During the lockdown I started to research my family tree. It’s been a lot of fun and I’ve learnt a lot.

I’ve found that reading about family history can be pretty dry no matter how thrilling the underlying story. For me the exciting part of family history is when I make a discovery or uncover something unexpected. While I want to use this website as an opportunity to document what I’ve found out about my family I also want to convey the process I went through and some of the excitement I felt when I found out something new.

My family tree is online at Ancestry and I can be contacted at .

Why this website?

Thomas Swendell, Henry's son and my mum.
Thomas Swendell, Henry’s son and my mum.

Henry James Humphrey Swendell (1830 - 1896) is my great, great grandfather and the person who most got me into genealogy. A lot of that is to do with him being a soldier which means there are lots of records to discover. There’s also a lot of details that are tantalisingly out of reach such as how he met his wife, Ann Saxon, and who was she? And I know he’s in a group photo, but I don’t know who he is.

Henry became immediately interesting very early on in my journey into family history. Having very quickly put together my family tree I decided that I had probably made lots of mistakes. An obvious set soon jumped out at me as three of Henry’s children were recorded as having been born in Canada. This was clearly wrong - working class people didn’t go abroad for a bit and then return to the UK in the 19th century. After checking census records it became clear that this is exactly what Henry had done. Why had he gone and why had he come back?

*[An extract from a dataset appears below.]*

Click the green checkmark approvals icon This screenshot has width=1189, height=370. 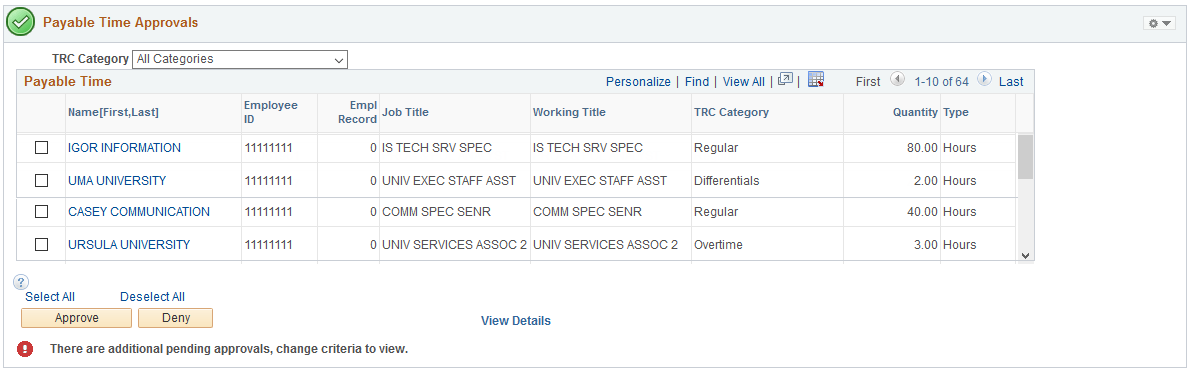coord(20,24)
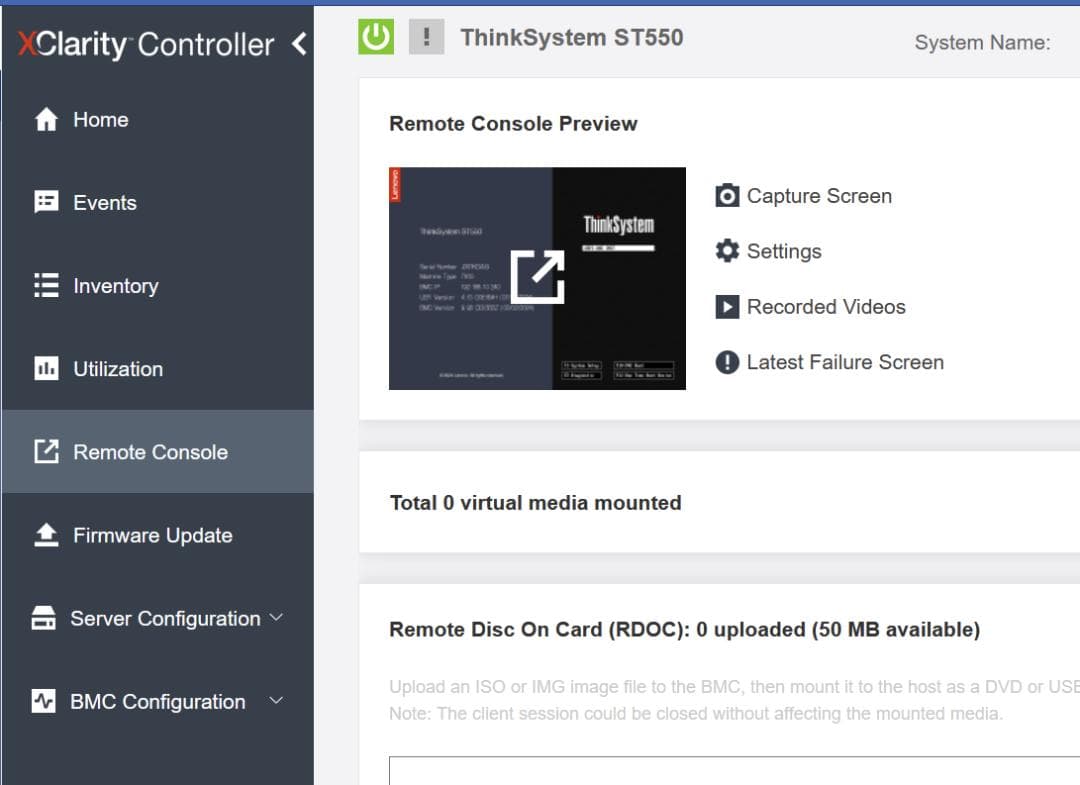1080x785 pixels.
Task: Expand the Server Configuration submenu chevron
Action: point(277,618)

This lead me to the history of the Rifle Brigade written in the 1890s which describes some of Henry’s time in Canada, local history societies in Canada and Henry’s service record.

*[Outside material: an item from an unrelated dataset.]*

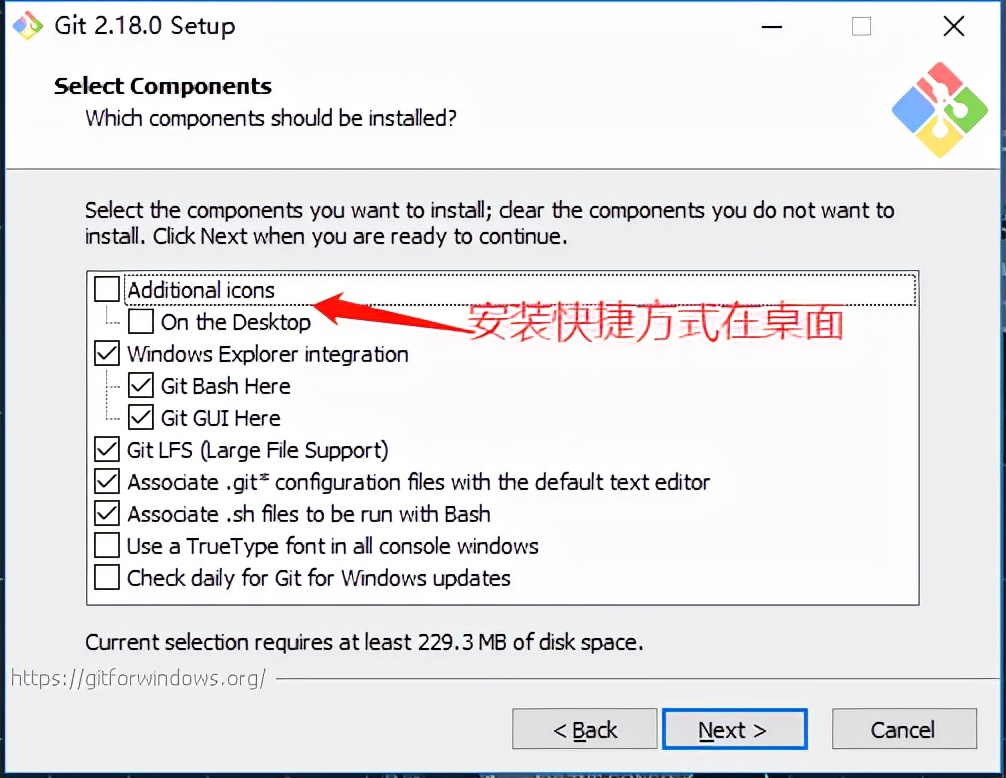The width and height of the screenshot is (1006, 778).
Task: Check the On the Desktop option
Action: (141, 322)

Henry has inspired me to investigate the Crimean War which I knew nothing about and the British army’s time in Canada which I’d never heard of. Two trips to the National Archives to review the Rifle Brigade’s muster books have revealed why Henry wasn’t shot for desertion in the Crimean war and the fate of his brother.

There are still things about Henry that I don’t understand. His father, William Sewell Swendell (1781 - 1844), was a solicitor’s clerk who wrote letters to the King to ask for two of his other sons to be spared from being sent to Australia as convicts. How did Henry end up in the army when his father, for the time, seems to have been a very well educated man?

Henry appears to have thought well of the army as all his sons joined up. This opens up another set of army records to review and amongst others links to Gallipoli and India. I have pictures of his son, my great granddad, Thomas Swendell (1870 - 1949), with my mum as a baby, that’s them in the picture. Again this makes Henry tantalisingly close, but just beyond reach.

In many ways Henry is the reason for this website. I want to document all that I’ve found so that I don’t forget but also in a way that others can easily read it.